## [TASK DESCRIPTION]
Rewrite the items in the stretch from the line containing "Click the blue 1000.00 price label" through the line containing "[x=2032, y=320]", switching "blue" to "green" and leaving everything else unchanged.

## [RECORDS FOR THE TASK]
____

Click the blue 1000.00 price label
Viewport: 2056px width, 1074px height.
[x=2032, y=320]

____

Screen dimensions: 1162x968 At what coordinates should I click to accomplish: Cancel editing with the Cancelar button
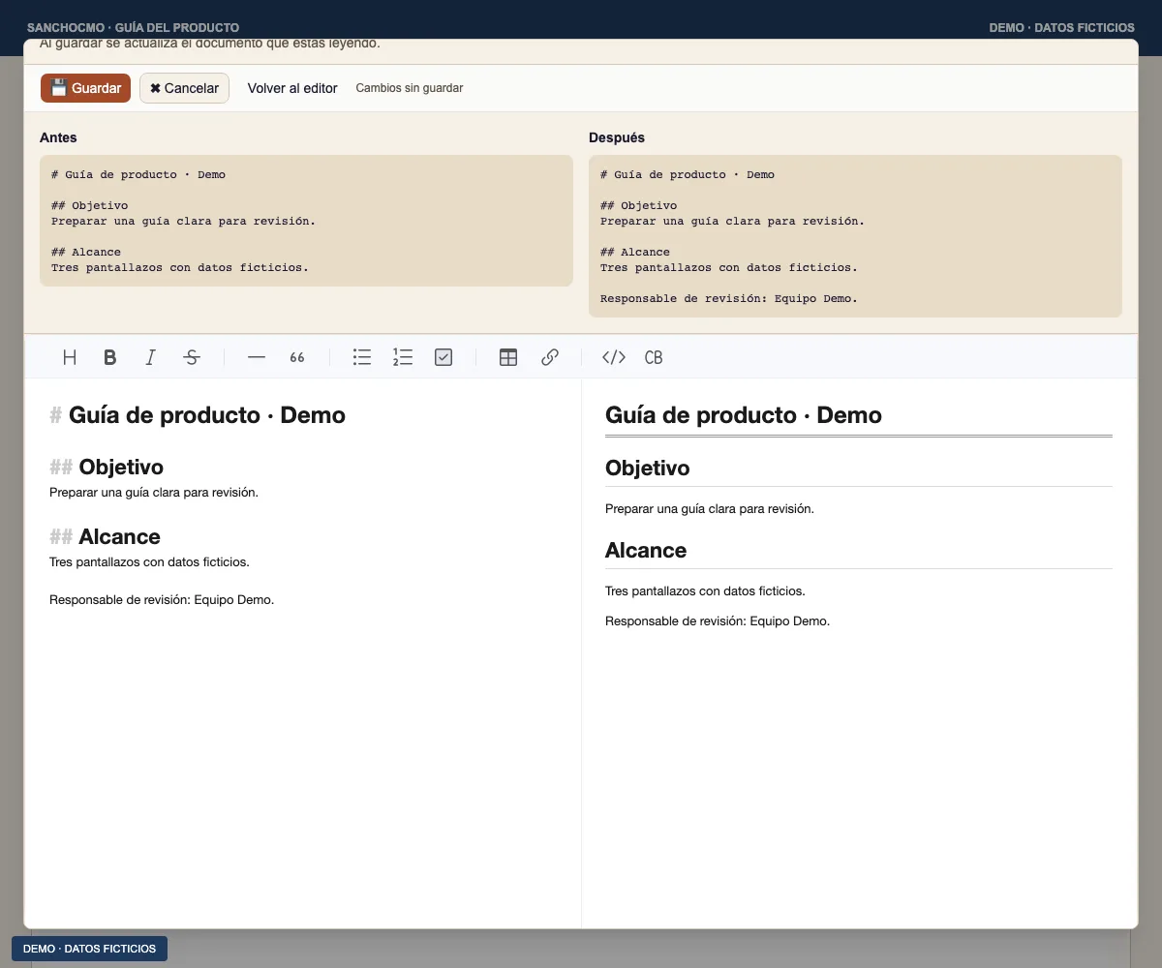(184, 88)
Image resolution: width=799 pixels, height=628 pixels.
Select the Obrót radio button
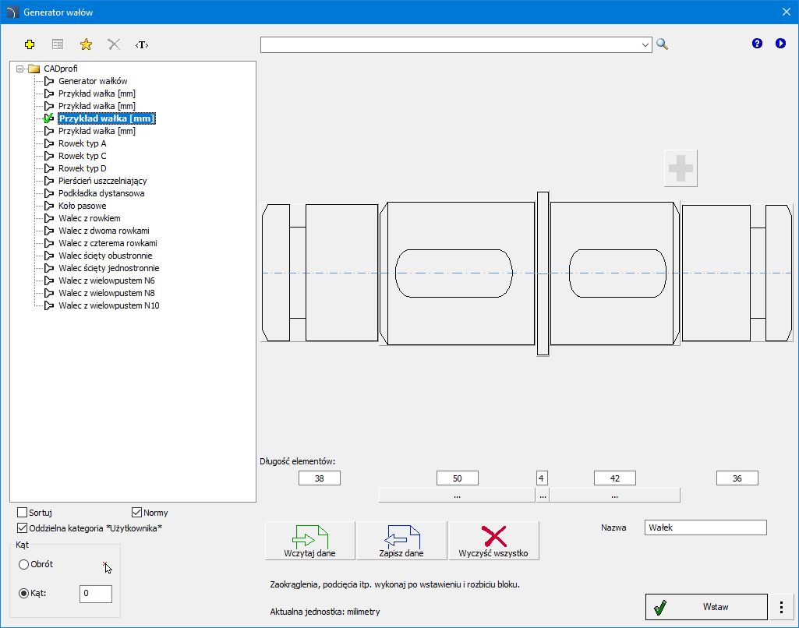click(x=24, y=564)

____

## [CORRECT ANSWER]
Click the green 1000.00 price label
Viewport: 2056px width, 1074px height.
[x=2032, y=320]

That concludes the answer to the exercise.